Starting at the line with "family (1061, 1212)" and going on through the line with "tistheseason (1192, 1300)", reproduce each line in the records below exactly and nothing more.

---- DATASET CONTENT

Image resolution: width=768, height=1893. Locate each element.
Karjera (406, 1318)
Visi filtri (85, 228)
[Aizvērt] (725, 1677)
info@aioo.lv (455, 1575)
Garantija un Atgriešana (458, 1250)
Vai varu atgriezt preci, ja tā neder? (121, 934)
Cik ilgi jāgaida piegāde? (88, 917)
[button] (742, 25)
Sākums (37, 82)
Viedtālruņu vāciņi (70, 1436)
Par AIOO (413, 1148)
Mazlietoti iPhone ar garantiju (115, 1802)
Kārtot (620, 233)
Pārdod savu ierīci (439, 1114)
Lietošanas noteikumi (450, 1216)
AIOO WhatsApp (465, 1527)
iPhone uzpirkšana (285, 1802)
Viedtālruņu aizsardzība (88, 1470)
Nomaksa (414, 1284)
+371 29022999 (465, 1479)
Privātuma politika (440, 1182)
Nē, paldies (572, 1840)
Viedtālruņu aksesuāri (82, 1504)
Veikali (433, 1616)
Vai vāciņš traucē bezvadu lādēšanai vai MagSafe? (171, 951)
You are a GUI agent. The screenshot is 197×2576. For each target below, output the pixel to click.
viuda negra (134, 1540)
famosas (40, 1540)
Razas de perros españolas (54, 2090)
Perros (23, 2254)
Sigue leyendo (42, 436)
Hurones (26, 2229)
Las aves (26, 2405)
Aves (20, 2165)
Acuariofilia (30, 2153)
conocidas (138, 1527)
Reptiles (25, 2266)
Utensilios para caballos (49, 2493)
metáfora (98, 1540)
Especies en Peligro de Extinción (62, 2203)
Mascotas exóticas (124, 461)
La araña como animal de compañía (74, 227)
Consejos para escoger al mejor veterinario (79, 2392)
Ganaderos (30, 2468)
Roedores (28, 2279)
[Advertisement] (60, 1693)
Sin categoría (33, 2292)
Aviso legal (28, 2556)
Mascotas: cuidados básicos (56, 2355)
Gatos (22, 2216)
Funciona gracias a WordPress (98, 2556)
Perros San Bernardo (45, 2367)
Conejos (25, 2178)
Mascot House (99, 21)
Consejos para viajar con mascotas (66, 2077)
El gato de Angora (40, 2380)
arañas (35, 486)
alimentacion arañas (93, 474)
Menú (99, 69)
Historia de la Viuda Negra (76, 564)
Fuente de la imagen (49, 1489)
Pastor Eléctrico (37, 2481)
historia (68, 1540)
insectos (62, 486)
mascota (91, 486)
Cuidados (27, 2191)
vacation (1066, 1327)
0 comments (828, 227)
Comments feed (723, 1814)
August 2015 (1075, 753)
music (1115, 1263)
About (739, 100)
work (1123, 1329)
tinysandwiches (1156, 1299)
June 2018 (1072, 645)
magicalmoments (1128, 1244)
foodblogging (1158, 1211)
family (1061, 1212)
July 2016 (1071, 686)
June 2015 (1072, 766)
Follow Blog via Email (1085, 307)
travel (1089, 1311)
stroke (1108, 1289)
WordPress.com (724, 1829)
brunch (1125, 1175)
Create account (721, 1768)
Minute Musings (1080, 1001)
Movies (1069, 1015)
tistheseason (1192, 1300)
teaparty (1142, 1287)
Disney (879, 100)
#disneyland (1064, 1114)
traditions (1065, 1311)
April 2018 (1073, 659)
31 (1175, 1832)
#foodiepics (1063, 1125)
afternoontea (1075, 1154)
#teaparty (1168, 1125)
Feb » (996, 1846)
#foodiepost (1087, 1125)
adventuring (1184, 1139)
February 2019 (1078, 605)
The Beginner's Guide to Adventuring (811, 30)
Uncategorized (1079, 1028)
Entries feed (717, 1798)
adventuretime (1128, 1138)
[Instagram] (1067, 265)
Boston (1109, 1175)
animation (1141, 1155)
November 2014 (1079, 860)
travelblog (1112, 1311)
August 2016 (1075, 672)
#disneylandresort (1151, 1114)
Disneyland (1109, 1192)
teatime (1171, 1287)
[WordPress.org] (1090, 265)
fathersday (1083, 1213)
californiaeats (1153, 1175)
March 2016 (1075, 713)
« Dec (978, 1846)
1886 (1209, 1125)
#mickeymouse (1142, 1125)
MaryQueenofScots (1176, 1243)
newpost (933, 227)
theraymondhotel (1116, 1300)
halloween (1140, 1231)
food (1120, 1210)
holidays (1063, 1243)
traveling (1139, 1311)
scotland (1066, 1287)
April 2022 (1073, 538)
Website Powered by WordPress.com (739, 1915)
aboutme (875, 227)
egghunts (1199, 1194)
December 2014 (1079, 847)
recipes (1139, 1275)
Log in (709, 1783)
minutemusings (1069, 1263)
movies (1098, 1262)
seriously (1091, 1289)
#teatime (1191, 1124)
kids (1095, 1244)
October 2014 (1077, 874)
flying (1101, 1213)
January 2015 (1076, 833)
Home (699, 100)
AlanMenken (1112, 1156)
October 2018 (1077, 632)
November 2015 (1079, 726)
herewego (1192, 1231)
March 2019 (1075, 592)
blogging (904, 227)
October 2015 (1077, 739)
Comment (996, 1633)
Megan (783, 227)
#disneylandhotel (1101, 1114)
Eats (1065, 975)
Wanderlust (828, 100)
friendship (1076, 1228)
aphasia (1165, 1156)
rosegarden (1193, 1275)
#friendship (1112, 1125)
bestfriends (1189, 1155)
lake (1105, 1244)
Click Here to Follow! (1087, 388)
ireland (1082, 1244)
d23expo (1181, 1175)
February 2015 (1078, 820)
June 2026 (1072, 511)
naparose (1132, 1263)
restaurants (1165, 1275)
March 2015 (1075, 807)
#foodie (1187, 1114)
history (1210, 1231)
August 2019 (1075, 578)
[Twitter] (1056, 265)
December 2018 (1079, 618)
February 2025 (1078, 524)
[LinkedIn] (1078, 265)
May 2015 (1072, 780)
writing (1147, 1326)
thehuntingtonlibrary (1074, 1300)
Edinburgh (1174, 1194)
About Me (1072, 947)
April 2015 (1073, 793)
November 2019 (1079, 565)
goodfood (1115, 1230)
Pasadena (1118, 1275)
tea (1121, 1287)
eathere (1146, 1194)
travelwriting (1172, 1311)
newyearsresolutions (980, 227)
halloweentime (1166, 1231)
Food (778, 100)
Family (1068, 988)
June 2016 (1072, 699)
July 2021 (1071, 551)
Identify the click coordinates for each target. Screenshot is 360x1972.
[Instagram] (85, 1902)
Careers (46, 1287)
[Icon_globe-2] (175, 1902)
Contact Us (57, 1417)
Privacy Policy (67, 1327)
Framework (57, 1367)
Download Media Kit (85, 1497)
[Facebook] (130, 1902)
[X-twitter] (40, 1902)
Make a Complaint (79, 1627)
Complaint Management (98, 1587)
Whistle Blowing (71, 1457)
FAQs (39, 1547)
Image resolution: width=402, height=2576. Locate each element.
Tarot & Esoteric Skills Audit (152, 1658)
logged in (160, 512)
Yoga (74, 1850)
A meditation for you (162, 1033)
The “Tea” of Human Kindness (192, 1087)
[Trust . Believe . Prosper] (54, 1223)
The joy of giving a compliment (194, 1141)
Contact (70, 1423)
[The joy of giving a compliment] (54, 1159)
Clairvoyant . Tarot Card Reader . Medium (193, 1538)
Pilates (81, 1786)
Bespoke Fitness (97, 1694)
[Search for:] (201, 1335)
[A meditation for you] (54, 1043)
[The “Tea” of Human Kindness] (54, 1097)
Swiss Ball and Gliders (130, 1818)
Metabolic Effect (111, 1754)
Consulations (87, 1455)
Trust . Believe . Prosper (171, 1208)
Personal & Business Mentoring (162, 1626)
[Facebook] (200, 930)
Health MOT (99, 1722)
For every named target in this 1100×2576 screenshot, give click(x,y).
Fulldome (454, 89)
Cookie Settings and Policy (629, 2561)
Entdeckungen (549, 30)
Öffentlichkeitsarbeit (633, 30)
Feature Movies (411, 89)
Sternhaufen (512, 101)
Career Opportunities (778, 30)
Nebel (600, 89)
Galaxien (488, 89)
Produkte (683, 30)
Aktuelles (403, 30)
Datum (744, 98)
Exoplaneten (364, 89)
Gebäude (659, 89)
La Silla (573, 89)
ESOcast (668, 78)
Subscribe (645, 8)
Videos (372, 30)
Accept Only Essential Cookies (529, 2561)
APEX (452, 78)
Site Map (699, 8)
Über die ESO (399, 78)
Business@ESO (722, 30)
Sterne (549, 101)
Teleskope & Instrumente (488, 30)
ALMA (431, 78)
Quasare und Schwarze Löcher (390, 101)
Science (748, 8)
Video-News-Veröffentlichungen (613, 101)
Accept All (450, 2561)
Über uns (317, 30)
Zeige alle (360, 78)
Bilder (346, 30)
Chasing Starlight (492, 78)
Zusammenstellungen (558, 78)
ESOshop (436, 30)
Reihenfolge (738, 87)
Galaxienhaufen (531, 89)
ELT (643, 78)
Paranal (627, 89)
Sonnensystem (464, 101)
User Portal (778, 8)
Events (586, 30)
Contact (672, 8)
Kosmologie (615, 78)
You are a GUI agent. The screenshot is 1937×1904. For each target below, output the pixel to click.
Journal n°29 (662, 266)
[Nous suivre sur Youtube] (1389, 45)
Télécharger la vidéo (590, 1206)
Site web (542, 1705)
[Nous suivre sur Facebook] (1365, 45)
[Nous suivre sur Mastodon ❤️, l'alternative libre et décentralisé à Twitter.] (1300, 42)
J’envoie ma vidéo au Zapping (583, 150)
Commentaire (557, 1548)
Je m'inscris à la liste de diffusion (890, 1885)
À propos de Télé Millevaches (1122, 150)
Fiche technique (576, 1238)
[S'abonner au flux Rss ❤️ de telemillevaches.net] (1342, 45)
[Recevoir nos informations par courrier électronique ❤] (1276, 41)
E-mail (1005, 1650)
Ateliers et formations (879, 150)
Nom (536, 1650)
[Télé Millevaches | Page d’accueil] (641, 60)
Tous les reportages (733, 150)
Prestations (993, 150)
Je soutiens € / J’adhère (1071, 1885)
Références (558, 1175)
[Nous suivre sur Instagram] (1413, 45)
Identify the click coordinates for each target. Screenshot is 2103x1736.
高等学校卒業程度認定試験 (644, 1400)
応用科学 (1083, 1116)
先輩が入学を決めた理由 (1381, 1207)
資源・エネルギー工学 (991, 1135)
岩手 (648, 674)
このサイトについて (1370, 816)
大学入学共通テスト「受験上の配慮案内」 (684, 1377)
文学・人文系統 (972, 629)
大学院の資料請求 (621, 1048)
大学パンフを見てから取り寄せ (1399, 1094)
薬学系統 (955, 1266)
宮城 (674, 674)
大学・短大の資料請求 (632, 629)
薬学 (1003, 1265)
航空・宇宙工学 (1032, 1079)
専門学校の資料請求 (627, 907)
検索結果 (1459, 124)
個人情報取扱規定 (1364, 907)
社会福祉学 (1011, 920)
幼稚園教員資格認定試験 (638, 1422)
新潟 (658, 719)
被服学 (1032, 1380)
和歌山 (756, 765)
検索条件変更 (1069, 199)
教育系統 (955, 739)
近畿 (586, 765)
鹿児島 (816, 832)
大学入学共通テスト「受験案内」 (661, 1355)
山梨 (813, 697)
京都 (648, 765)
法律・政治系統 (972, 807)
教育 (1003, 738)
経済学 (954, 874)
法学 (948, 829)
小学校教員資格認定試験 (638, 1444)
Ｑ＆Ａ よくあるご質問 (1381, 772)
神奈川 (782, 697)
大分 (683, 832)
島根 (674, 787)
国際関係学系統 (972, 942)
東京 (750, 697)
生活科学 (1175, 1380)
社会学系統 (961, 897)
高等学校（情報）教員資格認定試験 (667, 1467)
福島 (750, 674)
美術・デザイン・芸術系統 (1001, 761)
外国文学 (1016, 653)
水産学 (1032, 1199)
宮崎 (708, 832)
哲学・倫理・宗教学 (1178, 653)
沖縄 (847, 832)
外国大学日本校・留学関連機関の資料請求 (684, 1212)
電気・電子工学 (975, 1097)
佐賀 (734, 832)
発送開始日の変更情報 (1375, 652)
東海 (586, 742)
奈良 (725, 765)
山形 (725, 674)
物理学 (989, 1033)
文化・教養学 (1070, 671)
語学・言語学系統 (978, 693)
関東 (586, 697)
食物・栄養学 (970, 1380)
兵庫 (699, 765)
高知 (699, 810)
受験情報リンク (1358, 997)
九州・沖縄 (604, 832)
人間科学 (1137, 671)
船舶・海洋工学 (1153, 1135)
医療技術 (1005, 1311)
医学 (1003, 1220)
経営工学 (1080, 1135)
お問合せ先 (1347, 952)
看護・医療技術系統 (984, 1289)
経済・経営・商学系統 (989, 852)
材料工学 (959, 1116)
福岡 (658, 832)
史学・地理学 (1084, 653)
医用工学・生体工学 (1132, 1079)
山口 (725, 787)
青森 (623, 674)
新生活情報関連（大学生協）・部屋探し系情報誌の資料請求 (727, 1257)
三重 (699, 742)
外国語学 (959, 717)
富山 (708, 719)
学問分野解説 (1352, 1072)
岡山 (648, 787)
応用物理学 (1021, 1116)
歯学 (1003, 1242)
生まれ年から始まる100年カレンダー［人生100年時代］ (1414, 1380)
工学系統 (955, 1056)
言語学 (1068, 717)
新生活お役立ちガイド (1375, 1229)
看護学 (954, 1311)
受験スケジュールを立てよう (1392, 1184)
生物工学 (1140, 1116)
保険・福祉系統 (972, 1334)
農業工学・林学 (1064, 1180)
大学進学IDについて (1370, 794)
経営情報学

--------

> SOLVED PROBLEM
family (1061, 1212)
July 2016 (1071, 686)
June 2015 (1072, 766)
Follow Blog via Email (1085, 307)
travel (1089, 1311)
stroke (1108, 1289)
WordPress.com (724, 1829)
brunch (1125, 1175)
Create account (721, 1768)
Minute Musings (1080, 1001)
Movies (1069, 1015)
tistheseason (1192, 1300)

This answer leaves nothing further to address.